Extrait du texte ▸
+ + + +

Avec Lawson en charge de la conception électronique et des logiciels du projet, et Talesfore dirigeant le design industriel, l’équipe commença à miniaturiser le prototype disgracieux d’Alpex afin qu’il tienne dans un boitier qui pourrait reposer sur le téléviseur du salon. Rapidement, ils réalisèrent qu’il faudrait un certain degré d’expertise pour mettre en œuvre le système de module logiciel interchangeable. Et Talesfore connaissait la personne idéale pour cette mission : Ron Smith, un ingénieur en mécanique avec qui il avait travaillé chez National Semiconductor. Seulement un an auparavant, Smith y avait conçu le prototype de la première calculatrice de poche à modules de mémoire amovibles, la Novus 7100. Mais avant que celle-ci n’arrive sur le marché, National Semiconductor prit une autre direction, menant au final à la fermeture de sa branche dédiée aux produits grand public.
Étant peut-être la seule personne au monde ayant une expérience dans la conception de modules de mémoire ROM à destination du grand public, Smith était qualifié pour ce travail et Fairchild l’embaucha à la tête de la partie génie mécanique du projet début 1976. « Ils avaient déjà débuté l’usinage de la console, » se souvient Smith (en faisant référence au processus de fabrication du moule de métal qui servira à produire par la suite la coque en plastique de la console), « et ils allaient mouler ce boîtier sans cartouche dedans, puis s’en débrouiller plus tard. » Smith annula l’usinage et engagea des ingénieurs supplémentaires pour s’assurer que les mécanismes internes essentiels de la console étaient en place avant de finaliser le design industriel. « J’ai dit : ″Les gars, on conçoit l’intérieur avant l’extérieur, pas l’inverse″, » se remémore Smith. Après tout, il manquait toujours une pièce essentielle de la machine : la cartouche elle-même.

+ + + +

Données disponibles ▸
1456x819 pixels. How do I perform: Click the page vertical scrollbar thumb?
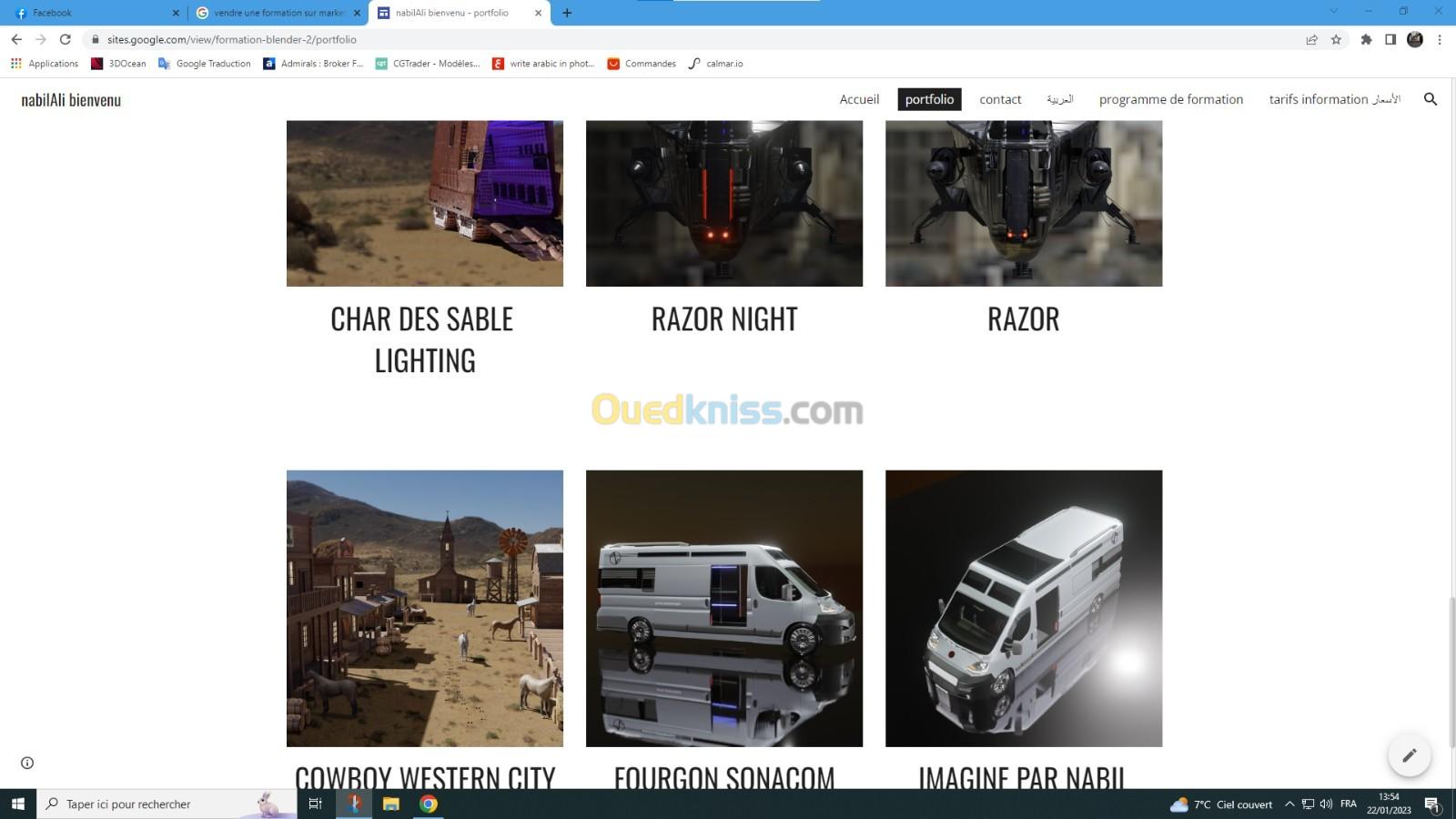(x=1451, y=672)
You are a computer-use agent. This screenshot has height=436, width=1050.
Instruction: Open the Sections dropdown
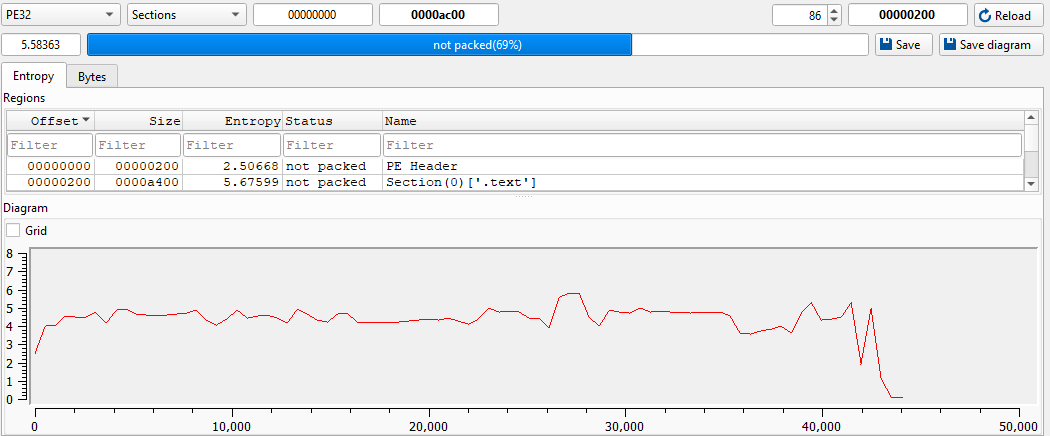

+ + + +

Énoncé écrit 1 ▸
Dans l'extrait sur la conception de la console, relevez sans rien changer le passage qui commence aux mots « Avec Lawson en » et qui s'arrête après « produits grand public. ».
Énoncé écrit 2 ▸
Répondez brièvement à ces questions sur l'extrait consacré à la conception de la console :
(a) Quel est le nom de la première calculatrice de poche à modules de mémoire amovibles dont Smith avait conçu le prototype ?
(b) À quel moment Fairchild a-t-il embauché Smith ?
(c) Selon Smith, quelle pièce essentielle manquait toujours à la machine ?

Réponse écrite 1 ▸
Avec Lawson en charge de la conception électronique et des logiciels du projet, et Talesfore dirigeant le design industriel, l’équipe commença à miniaturiser le prototype disgracieux d’Alpex afin qu’il tienne dans un boitier qui pourrait reposer sur le téléviseur du salon. Rapidement, ils réalisèrent qu’il faudrait un certain degré d’expertise pour mettre en œuvre le système de module logiciel interchangeable. Et Talesfore connaissait la personne idéale pour cette mission : Ron Smith, un ingénieur en mécanique avec qui il avait travaillé chez National Semiconductor. Seulement un an auparavant, Smith y avait conçu le prototype de la première calculatrice de poche à modules de mémoire amovibles, la Novus 7100. Mais avant que celle-ci n’arrive sur le marché, National Semiconductor prit une autre direction, menant au final à la fermeture de sa branche dédiée aux produits grand public.

Réponse écrite 2 ▸
(a) La Novus 7100.
(b) Début 1976.
(c) La cartouche elle-même.